Damon's head snapped toward him, eyes narrowing into a lethal glare. The cold edge in his voice froze the room. "I said everything is fine. Do I look like I need your pity?"

The doctor lowered his gaze instantly. "Of course not, Alpha." With that, silence swallowed the room again.

An hour dragged by, thick with Damon's brooding presence. He sat back in the chair, one leg crossed, fingers drumming against the armrest as his thoughts circled back to Sloane. Her absence, her silence, it clawed at him, but in a twisted way, it only fed his pride.

Then, a knock broke the quiet. Soft at first, then louder.

A smirk curved across Damon's lips. Finally.

"She's ready to crawl back," he murmured, standing. His phone buzzed at the same time, vibrating against the table. He didn't bother to look, certain it was her. Certain she couldn't stay away.

The phone buzzed again, insistently. His anticipation rose like fire in his veins, a heady mix of triumph and satisfaction. He answered without hesitation, his voice cool, mocking. "Couldn't stay away, could you?"

But the reply wasn't Sloane's.

"Good afternoon, Alpha," a polite voice said. "We've arrived to begin redecorating young Master Caleb's room. May we come in?"

Damon froze. The smirk vanished, replaced with a blank stare. For the first time in hours, he said nothing, just silence, heavy and sharp.

The high he'd been riding crashed instantly, leaving only the bitter taste of disappointment in its place.

"Come another day." He didn't wait for a response, shoving the phone aside before sinking deeper into the leather chair, irritation clawing at his chest.

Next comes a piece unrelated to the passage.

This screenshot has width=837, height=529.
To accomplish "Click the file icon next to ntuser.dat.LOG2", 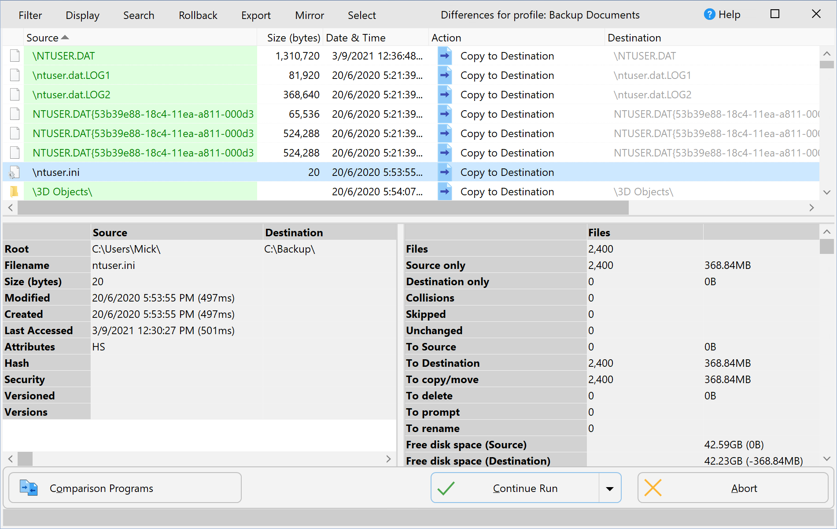I will pos(15,94).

By evening, he sat at the long dining table, its polished surface gleaming under the warm lights. The staff moved silently around him, setting dish after dish, each detail perfect, just as it always had been. Damon picked up his fork, tasting the first bite. Familiar flavors. Order. Control. Nothing had changed.

For a moment, he let the food anchor him, ease the pounding in his temples. Good. Stable. Predictable.

But then he asked, almost absently, "Where are the mashed potatoes?"

The dish was placed before him quickly. Damon scooped a spoonful, brought it to his mouth.

And froze.

His expression darkened instantly. He set the spoon down with a sharp clink, the air around him crackling with tension. "What the hell is this?" His voice cut through the room like a blade. "I've never tasted something like this. Who let this leave the kitchen?"

The head chef stepped forward nervously, bowing his head. "Alpha, forgive me. I. I tried to replicate Luna's recipe. The staff have grown used to serving it her way. But-" He faltered, swallowing. "We ran out of her special sauce. That may be why it tastes different."

The name hit Damon like a slap. His grip on the fork tightened until the metal groaned.

Luna. Sloane. Always Sloane.

Even here, in his house, in his meals, she lingered like a shadow he couldn't shake.

He pushed the plate away, disgust and fury twisting in his gut. His jaw clenched as his eyes narrowed, sharp with promise.

"She thinks she can leave me behind. She thinks she can play her games and walk away untouched." His voice was low, almost a growl, meant only for himself.

Damon leaned back, a cruel smirk tugging at his mouth as his anger burned into resolve.

"She won't get far. I'll make her pay."